* Ejercicio propuesto 1 *
Responde brevemente estas preguntas sobre el fragmento acerca del hambre:
(a) Según las estadísticas, ¿cuántas personas han muerto de hambre en África en los últimos años?
(b) ¿Qué les falta a quienes mueren de inanición teniendo tierras fértiles a su disposición?
(c) ¿Qué marca el límite de la producción de las regiones más favorecidas?
* Ejercicio propuesto 2 *
Prolonga el fragmento sobre el hambre a partir de su última oración, con el mismo tono y estilo.
+++ Fragmento
Pero creemos que la cosa va más allá todavía y que el hambre no hace presa solamente de los cuerpos, sino que va minando paulatinamente cuanto caracteriza a la humanidad. Por eso especificaremos algunos de los ámbitos en que la miseria se deja notar con más potencia.
Son muchos, millones, los que no tienen nada para comer. Sólo en África, y a tenor de las estadísticas, han muerto de hambre más de treinta millones de personas en los últimos años…
Se podría creer que el hambre afecta a quienes viven en tierras pobres, desérticas, y en parte es verdad. Pero también mueren de inanición quienes tienen tierras fértiles a su disposición, aunque sin medios ni capacidad para explotarlas y aprovecharlas. Hoy por hoy se puede perecer por igual en medio de zonas estériles o en otras fértiles que sus pobladores no saben o no pueden utilizar.
El hambre física está regida por un conjunto de intereses –que existen, obviamente, si bien no se muestran claramente– que favorecen el desarrollo de unas regiones del planeta en detrimento de otras. Y las regiones más favorecidas tampoco pueden actuar libremente produciendo lo que les falta a otras: la producción tiene el límite que marcan los mercados internacionales, esas nuevas entelequias que rigen nuestros destinos poniendo precios a las cosas y moviendo invisibles hilos para que esos precios no bajen jamás. Sobran alimentos que no llegan a ninguna parte porque no interesa, porque no hay vehículos para fletarlos, porque su distribución podría provocar matanzas entre los hambrientos; así, es preferible destruirlos o arrojarlos al mar. Sobran donativos que se diversifican en cientos de trámites burocráticos sin alcanzar casi nunca las manos de los necesitados. Sin descartar las nobles excepciones, ha nacido la nueva industria de la beneficencia, que tampoco consigue mitigar el hambre.
++++++
+++ Datos registrados
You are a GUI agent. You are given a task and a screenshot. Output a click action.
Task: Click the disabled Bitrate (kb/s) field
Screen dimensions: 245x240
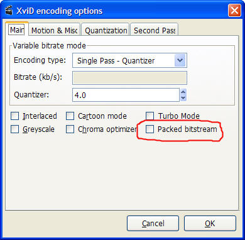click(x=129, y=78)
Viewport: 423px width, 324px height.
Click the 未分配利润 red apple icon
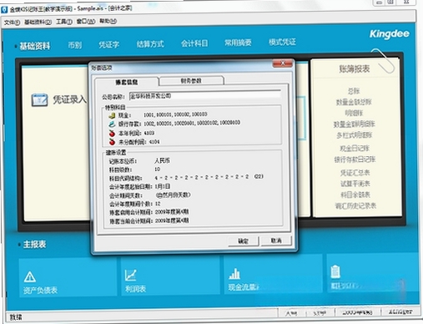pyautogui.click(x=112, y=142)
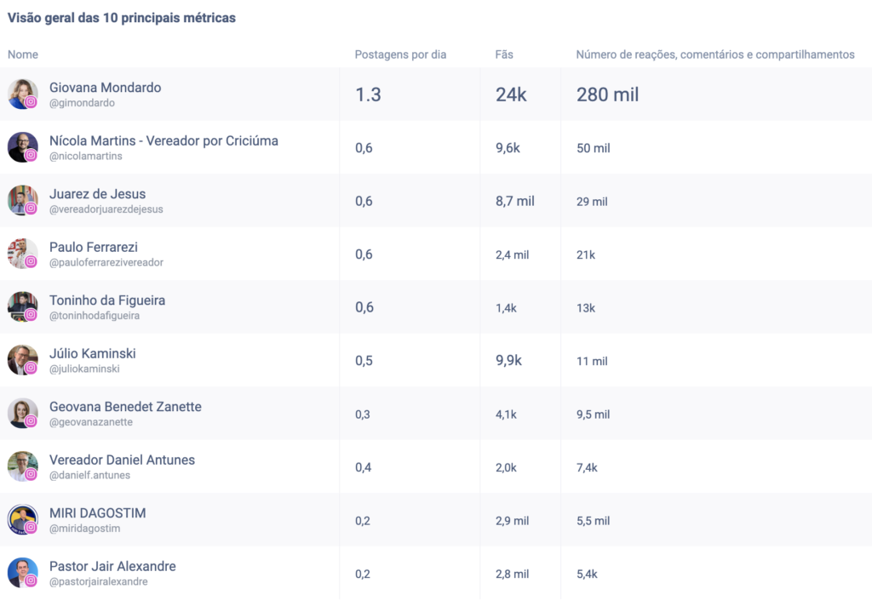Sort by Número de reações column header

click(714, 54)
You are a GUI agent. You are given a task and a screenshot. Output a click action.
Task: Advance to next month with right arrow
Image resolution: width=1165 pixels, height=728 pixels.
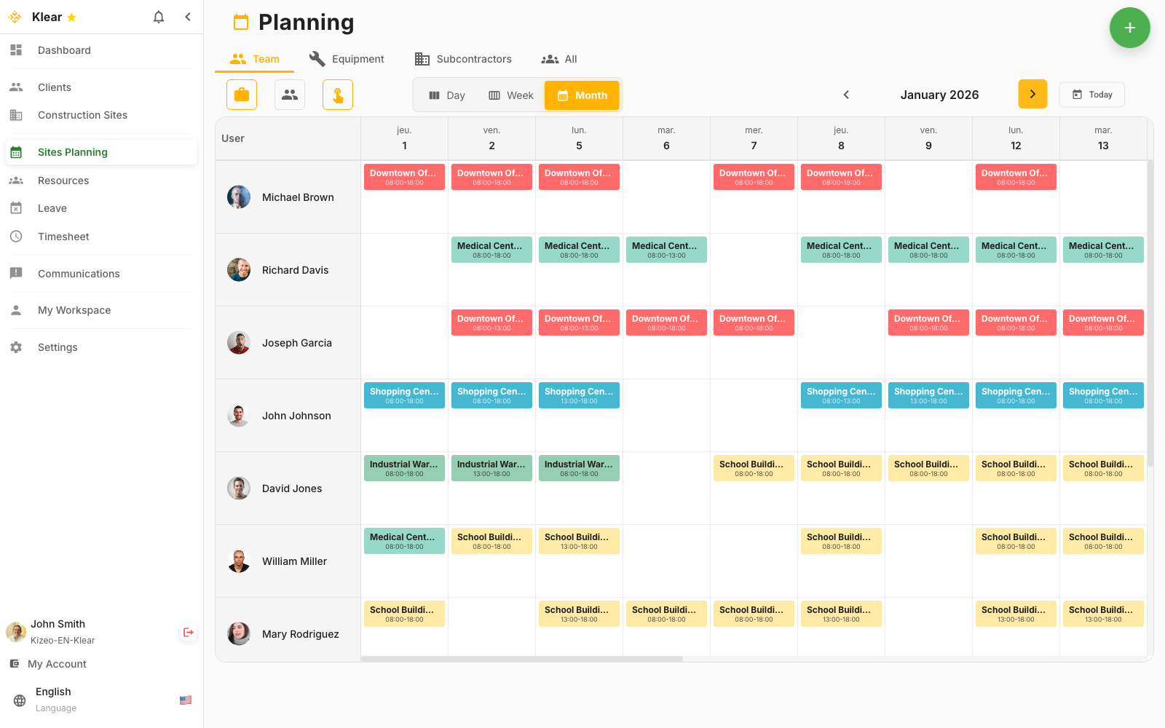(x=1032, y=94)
++++++
* Respuesta del ejercicio 1 *
(a) Más de treinta millones de personas.
(b) Les faltan medios y capacidad para explotarlas y aprovecharlas.
(c) Lo marcan los mercados internacionales.

* Respuesta del ejercicio 2 *
Quedan los idealistas, los locos de alma que luchan denodadamente por ayudar a los pobres, a los enfermos, a los miserables, y que generalmente pagan con sus vidas ese intento altruista, intento que muere con la persona ya que no hay ninguna fórmula organizada capaz de canalizar inteligentemente esos esfuerzos.
¿Tal vez porque no cotizan en los mercados?
Mientras tanto, otra parte de la humanidad pasa hambre voluntariamente para adherirse a la moda de las figuras estilizadas; son personas que no saben alimentarse correctamente por mucho dinero que tengan, o que se ven obligadas a comidas de compromiso social, o que desahogan sus penas consumistas con un apetito compulsivo. Este es un atentado contra la salud. El otro, el de la miseria real, es un atentado contra la vida.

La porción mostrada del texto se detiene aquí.